Sellscale uses generative AI to create better marketing emails

1 year ago 111

Everyone who has email knows what a canned marketing email sounds like (and has probably deleted tons of them). For sales development representatives, automated emails are necessary to create the volume of outbound inquiries they need to get a decent number of leads. But badly written emails result in few replies and also make companies look bad. SellScale wants to do away with standard “spray and pray” campaigns with a platform that uses generative AI, including GPT-3, to craft more natural sounding, personalized emails at scale.

SellScale announced today it has raised $3 million in funding led by Pear.VC’s Pejman Nozad, with participation from Ovo Fund’s Eric Chen and Browder Capital’s Joshua Browder. The startup claims its revenue has doubled month-over-month for the last three months.

Founders Ishan Sharma and Aakash Adesara met in high school and were roommates at U.C. Berkeley. After graduating, each of them had jobs where they worked closely with sales and growth teams. Aakash was in growth engineering at Nextdoor, while Ishan held a position in McKinsey’s Growth, Marketing and Sales Service lines. The two reunited at healthcare startup Athelas, where Sharma was in charge of marketing and Adesara led growth engineering.

As a side hustle, the two started DailyDropout.FYI, a weekly newsletter that focuses on one startup a week and has 80,000 readers. They sent cold emails to founders, researching their backgrounds and products to say why they wanted to feature them. The process was time-consuming, so Adesara decided to train OpenAI’s language model GPT-3 on 100 emails Sharma had written.

Those emails were able to get 35% conversion rates, so they also started using language models to reach potential advertisers. As a result, the two say they were able to grow DailyDropout.FYI to six figures annually.

SellScale founders Aakash Adesara and Ishan Sharma

SellScale founders Aakash Adesara and Ishan Sharma

SellScale was founded after the two decided to bring the tools they had created for their newsletter to larger teams. To use SellScale, sales development representatives first pull the best outbound emails written by their teams to train GPT-3 and the other language models used by the platform. Then SellScale personalizes those emails by pulling data from clients’ CRMs and publicly available information from more than 40 data sources, including social media platforms, RSS feeds and articles. As more emails are sent through SellScale, its AI continues to use successful ones to refine its models.

To help cutdown on a growth team’s workflow, SellScale integrates with tools like Gmail, Outreach.io, Apollo, LinkedIn and Zapier.

Sharma said SellScale takes small details seriously. For example, if a client in healthcare is sending emails to licensed doctors, it automatically adjusts its model to write “Dr. [last name]” instead of their first name.

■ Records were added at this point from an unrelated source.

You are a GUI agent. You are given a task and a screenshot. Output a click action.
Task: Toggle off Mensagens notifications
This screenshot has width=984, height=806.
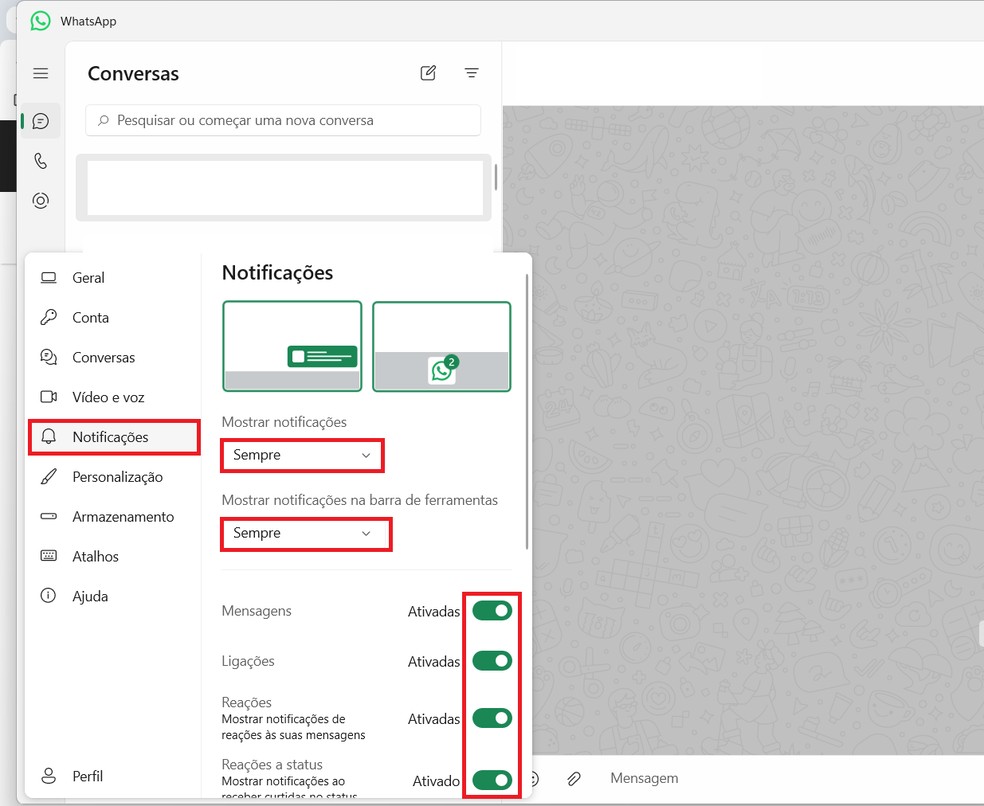(492, 610)
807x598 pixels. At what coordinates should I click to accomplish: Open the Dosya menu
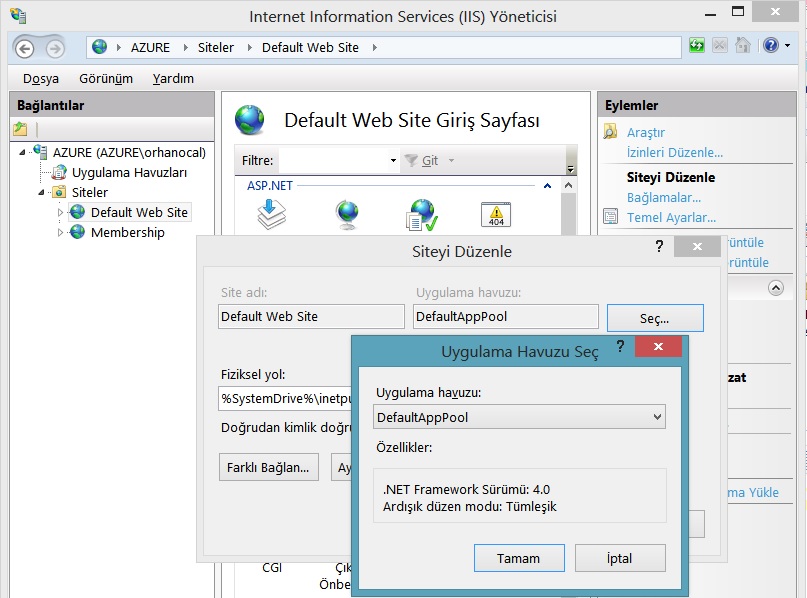click(x=43, y=78)
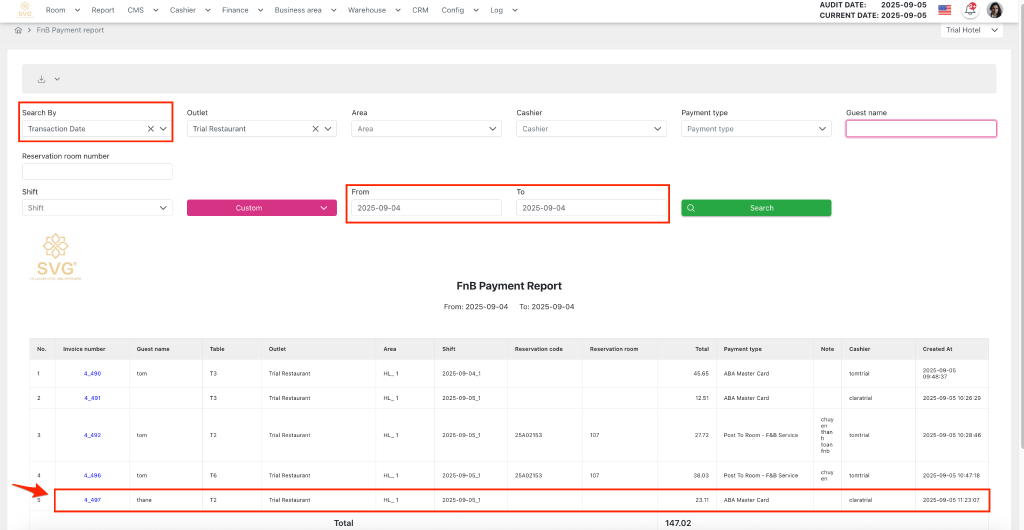The height and width of the screenshot is (530, 1024).
Task: Click the green Search button
Action: (x=756, y=208)
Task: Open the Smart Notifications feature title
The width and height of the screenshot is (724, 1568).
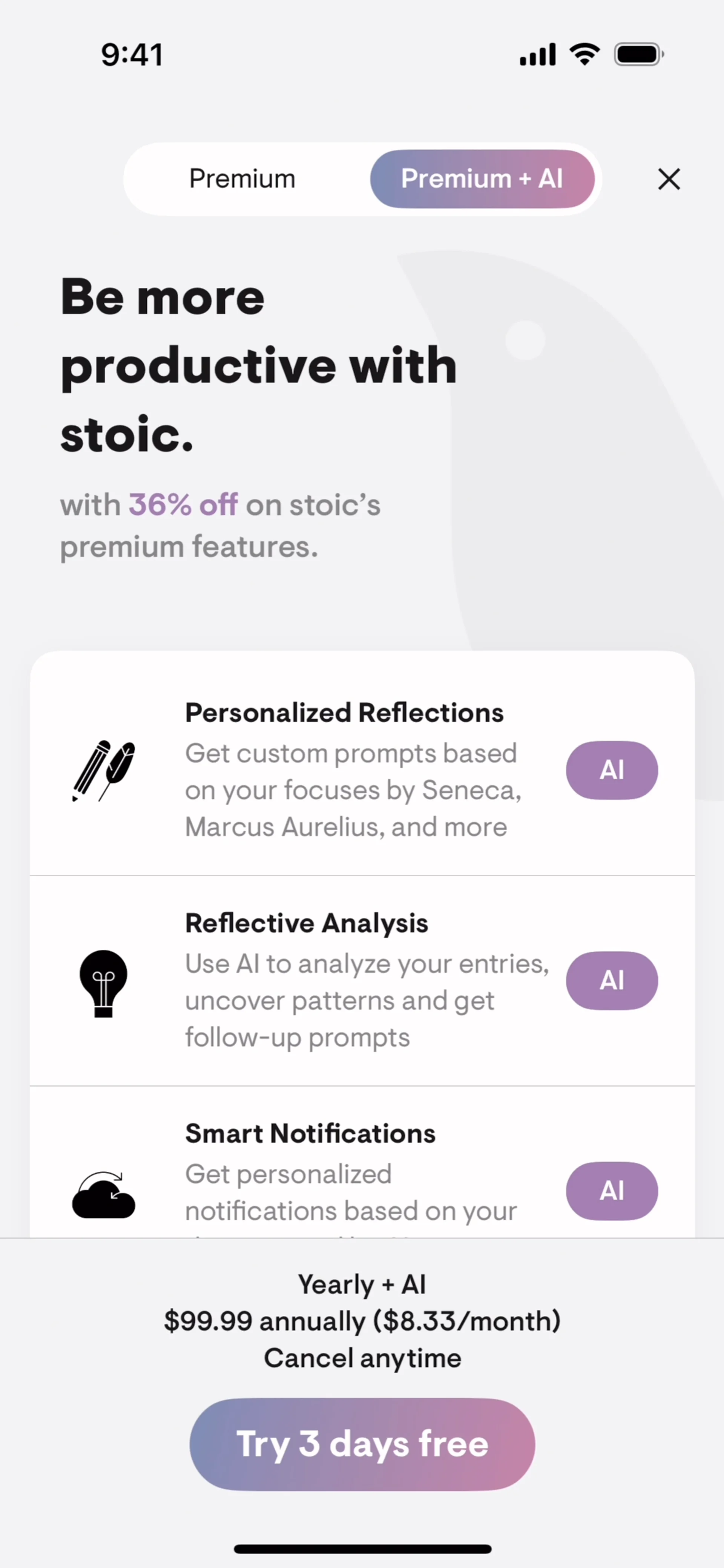Action: (x=310, y=1133)
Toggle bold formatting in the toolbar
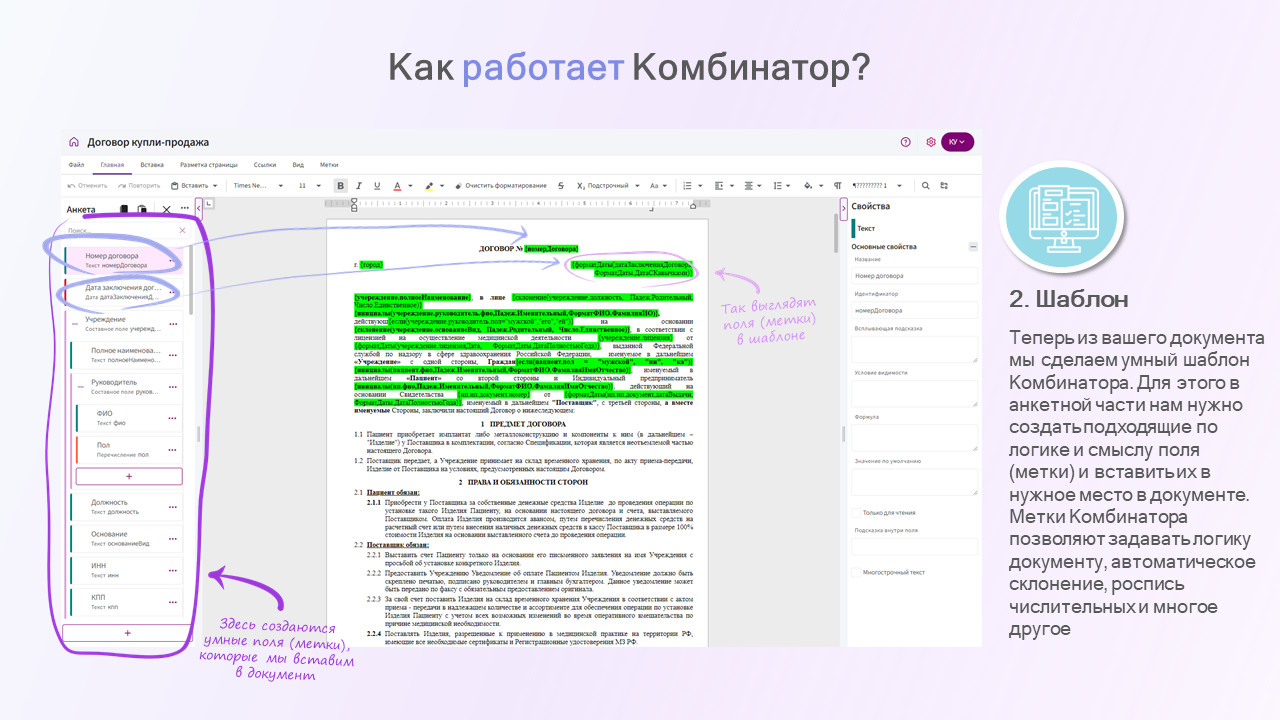 (341, 185)
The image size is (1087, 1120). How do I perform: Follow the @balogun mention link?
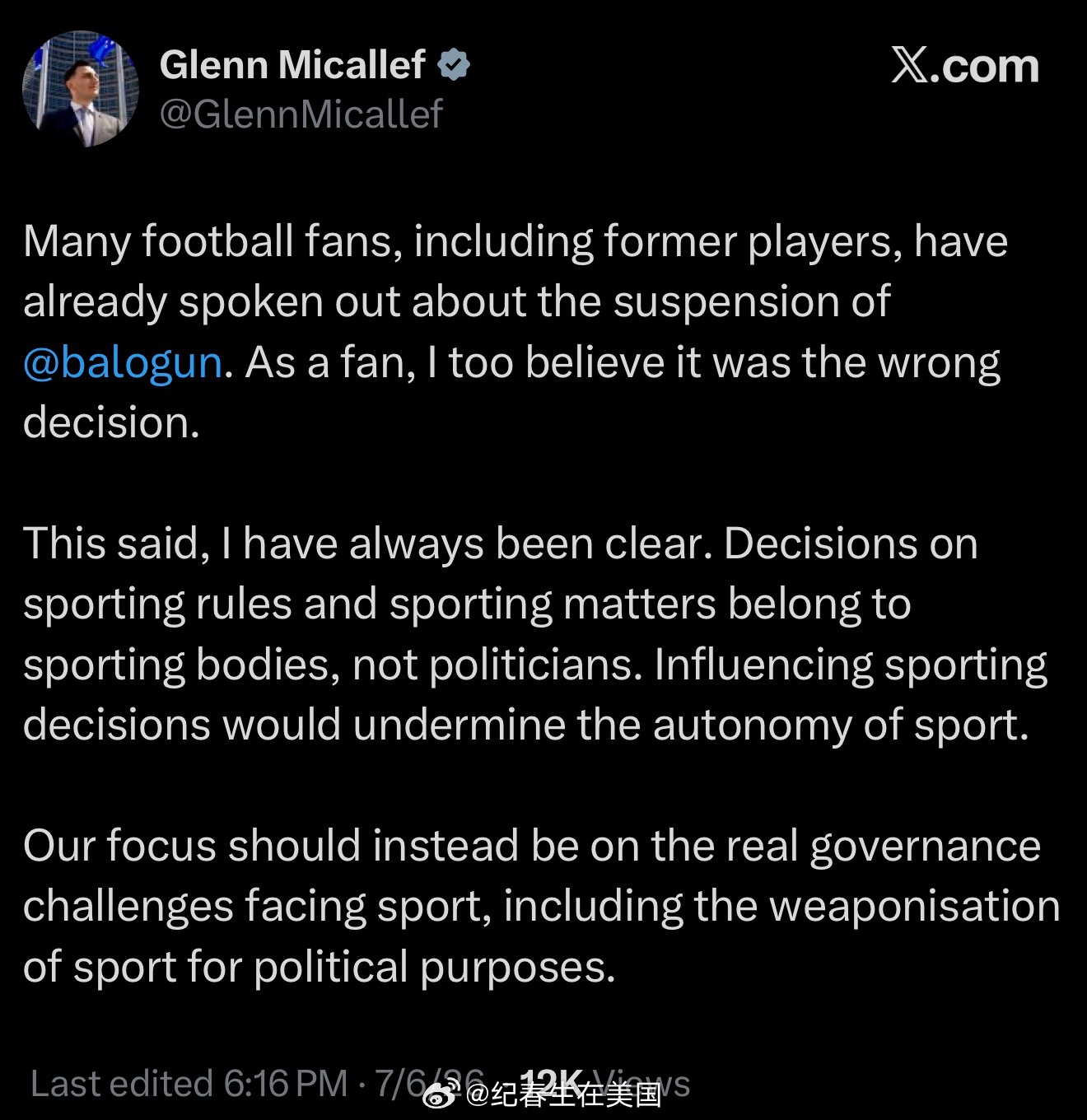(123, 362)
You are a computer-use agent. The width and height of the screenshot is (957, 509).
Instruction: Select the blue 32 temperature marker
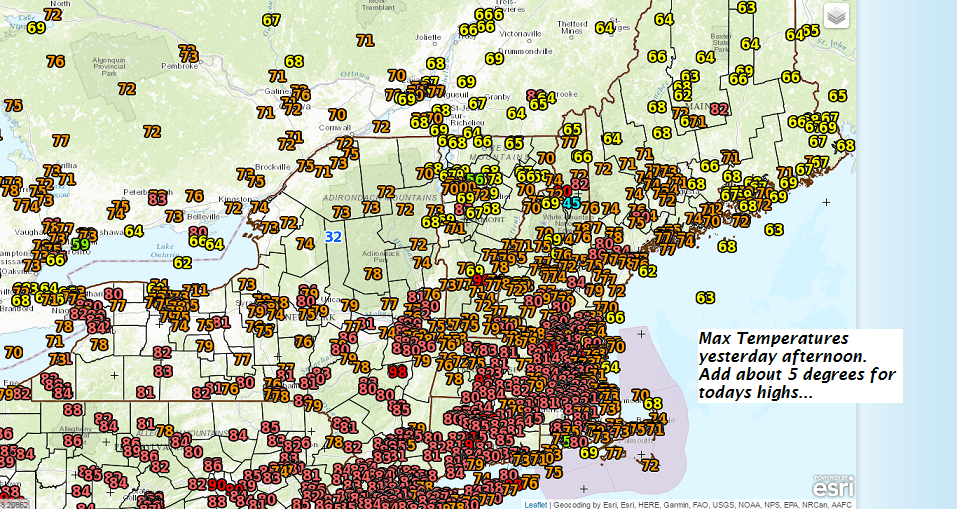333,237
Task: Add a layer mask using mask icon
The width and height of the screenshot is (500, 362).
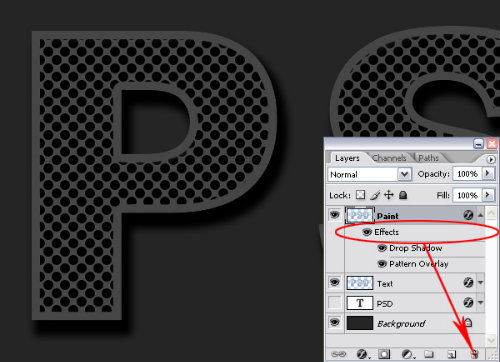Action: pyautogui.click(x=384, y=354)
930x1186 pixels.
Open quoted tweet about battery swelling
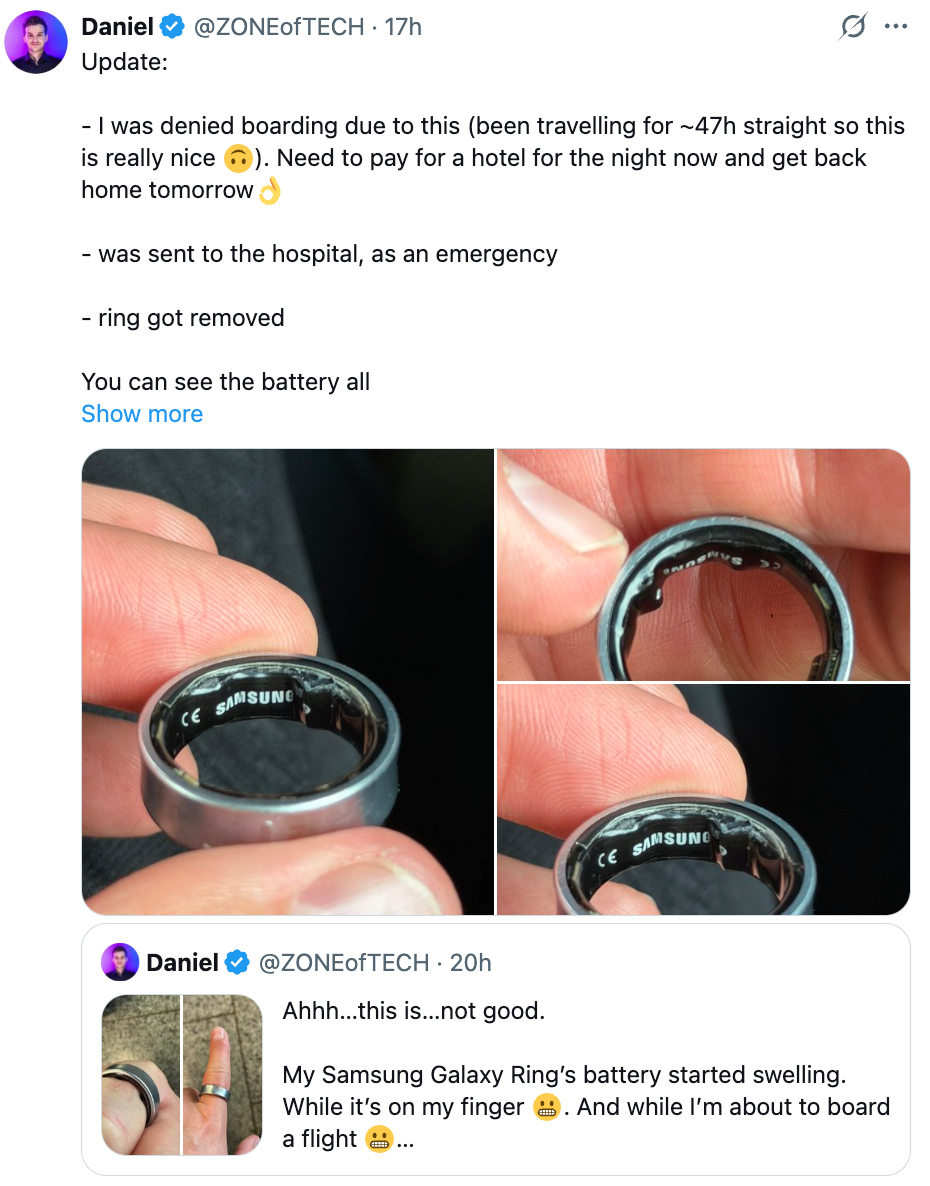click(585, 1075)
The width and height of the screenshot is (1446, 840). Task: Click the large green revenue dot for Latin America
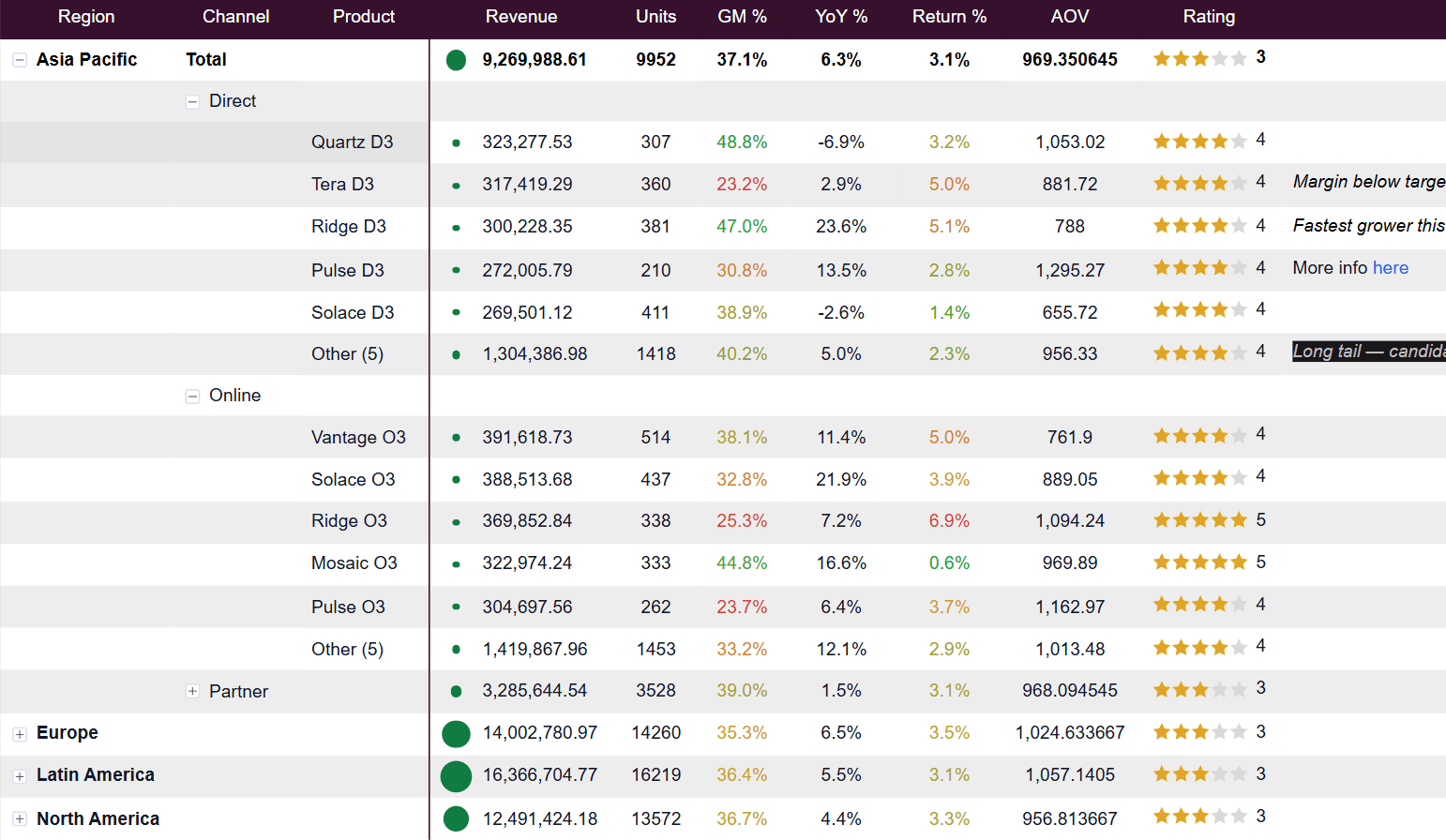(x=456, y=776)
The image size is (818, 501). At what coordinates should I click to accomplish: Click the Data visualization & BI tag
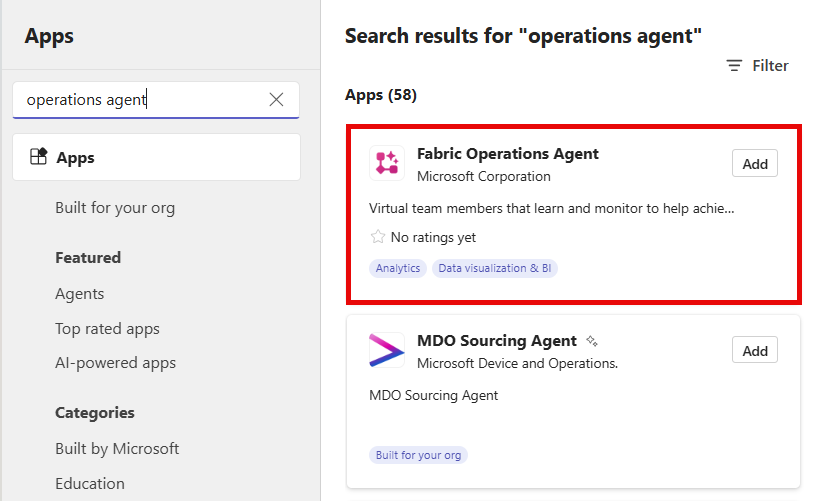494,268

SellScale also works closely with sales team to help them hit quarterly revenue targets. Sharma said many have seen up to 70% more qualified conversions after they started using SellScale.

Startups that use GPT-3 to help marketing customers have pulled a lot of investor interest lately. Some that TechCrunch have covered include Regie, ScaleNut and Copy.ai.

Sharma said SellScale differentiates from other writing platforms that use large language models with its workflow automation tools that automatically generate, send and fine-tine emails with minimal coaching. After their experience with growth teams at Athelas and Nextdoor, Sharma and Adesara wanted SellScale to require as little involvement as possible from sales development representatives.”

“We don’t want to be another tool to their dozens,” he said. “Many competitors measure the value of their product on how much time salespeople spend inside their product. We measure value with how much sales people don’t have to use SellScale or prospecting tools to write outbound.”